Y José era el señor de la tierra, quien le vendía a todo el
pueblo de la tierra; y llegaron los hermanos de José, y se
inclinaron a él rostro a tierra. Génesis 42:6
Hola! El día viernes pasado vimos cuando llegaron los diez hermanos
mayores de José a Egipto en busca de comida, ya que habían empezado
los años de hambre en toda la tierra. ¿Te acordás que hicieron
ellos cuando llegaron delante José? La Biblia cuenta que se inclinaron
hasta que sus cabezas tocaron el suelo. Ahí José se acordó de los
sueños que tuvo 20 años antes, el de los manojos y el de la luna,
sol y estrellas. Recuerden también que vimos que José los reconoció
enseguida, pero ellos no se dieron cuenta que era José.

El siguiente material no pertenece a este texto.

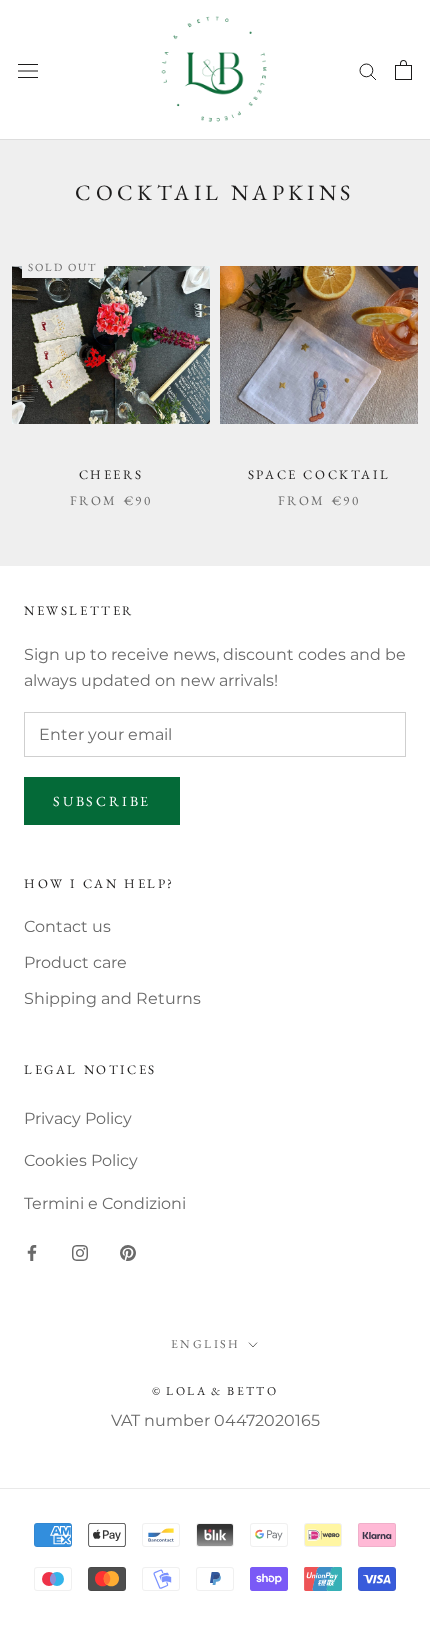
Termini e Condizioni (105, 1203)
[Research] (368, 69)
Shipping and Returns (112, 998)
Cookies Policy (81, 1160)
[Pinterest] (128, 1252)
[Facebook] (32, 1252)
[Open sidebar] (28, 70)
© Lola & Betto (215, 1391)
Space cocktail (319, 474)
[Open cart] (403, 70)
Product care (75, 962)
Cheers (111, 474)
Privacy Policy (78, 1118)
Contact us (67, 926)
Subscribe (102, 801)
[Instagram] (80, 1252)
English (206, 1344)
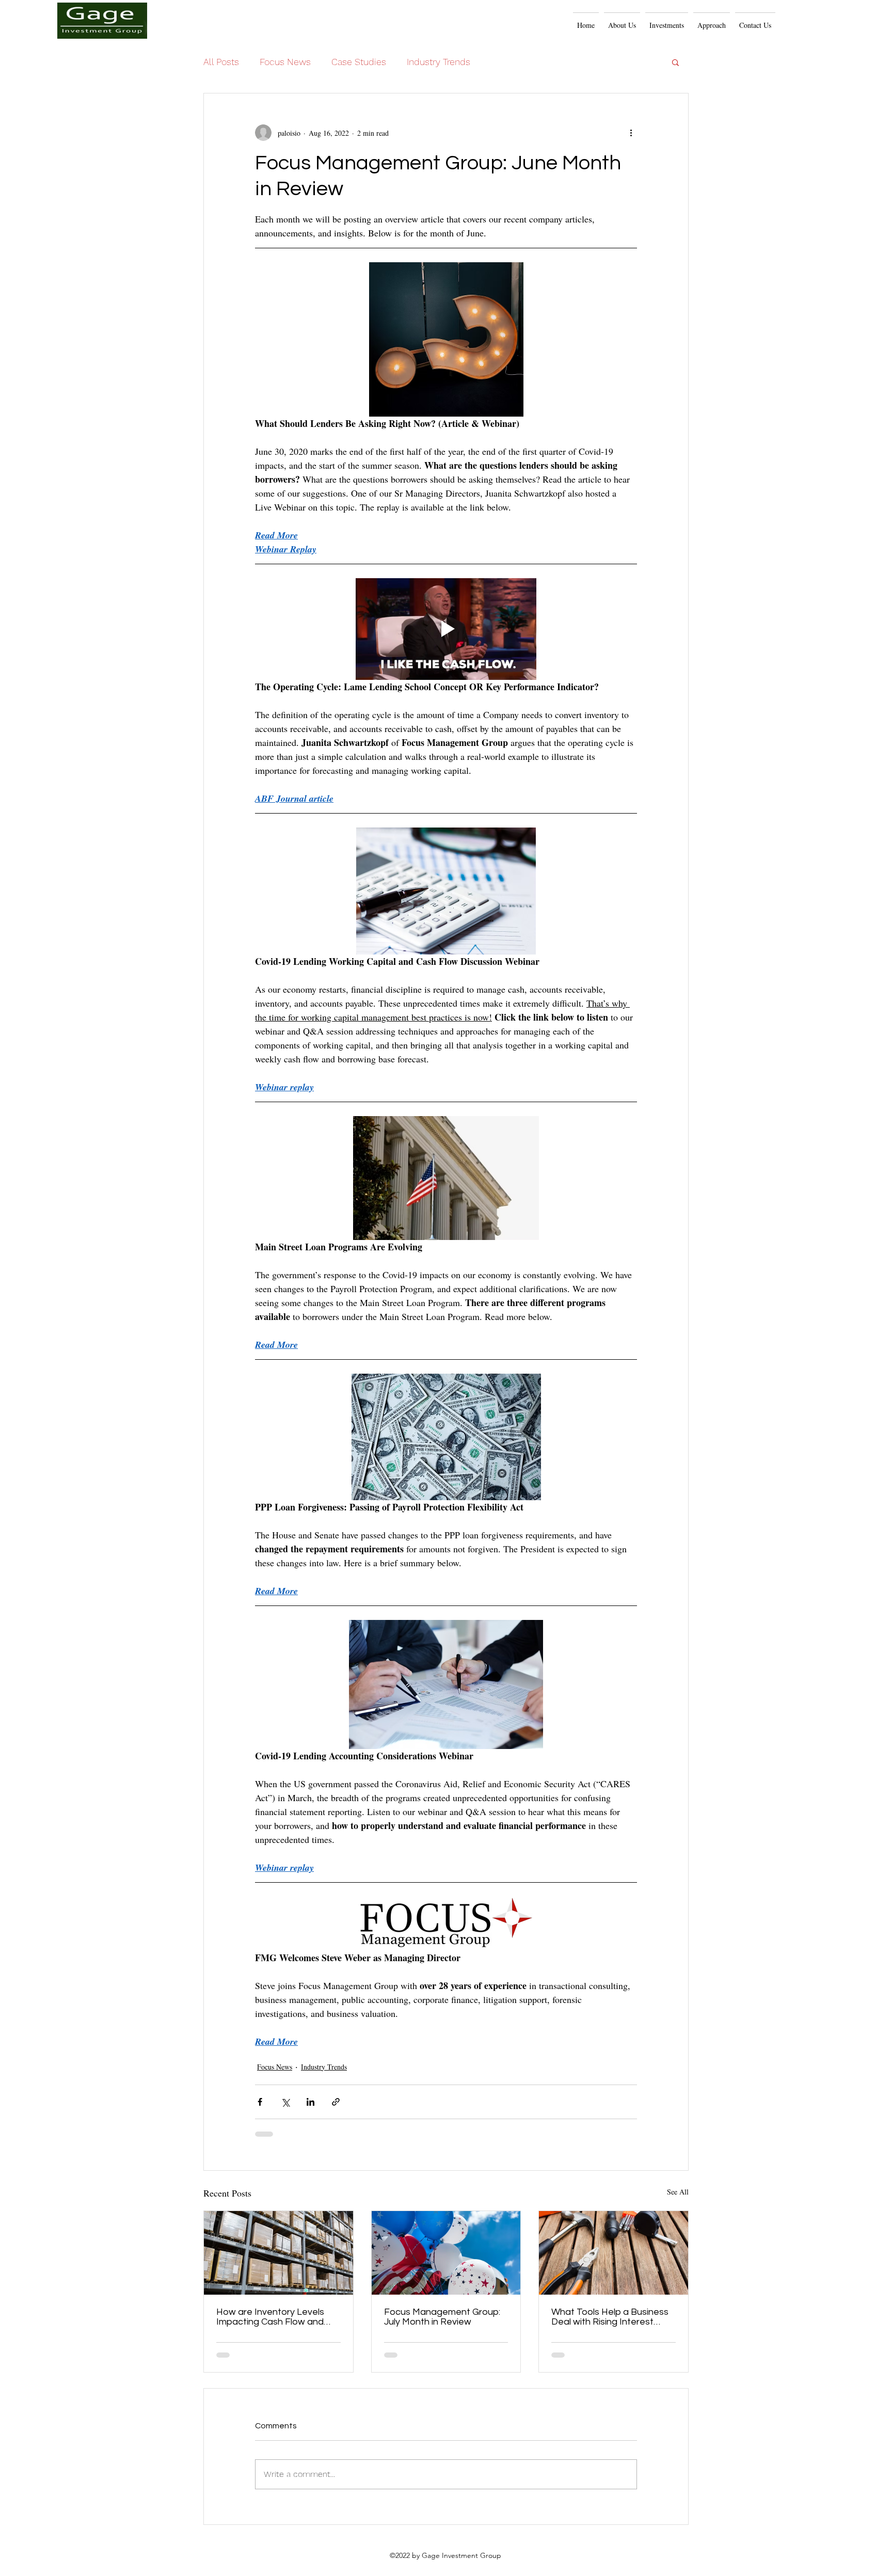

José les habló, pero siempre usó un intérprete, es decir, una persona que recibía las palabras de José en egipcio y se las decía a los hermanos en hebreo, o al revés cuando hablaban los hermanos. Todo eso era para que no lo reconocieran. Lo primero que les dijo fue: ¿De dónde vienen? Ellos le respondieron que venían de Canaán, para comprar alimentos. Entonces José les dijo: ¡Ustedes son espías! ¡Vienen para ver como hacemos las cosas aquí! Ellos, asustados, le respondieron que no eran espías, que solo venían a comprar alimentos. (Lo que José buscaba era saber como estaba su padre, sin que ellos se den cuenta) Ellos también dijeron que tenían un padre y eran hombres honrados (eso no era del todo verdad) Pero José les dijo que no, que para él eran espías.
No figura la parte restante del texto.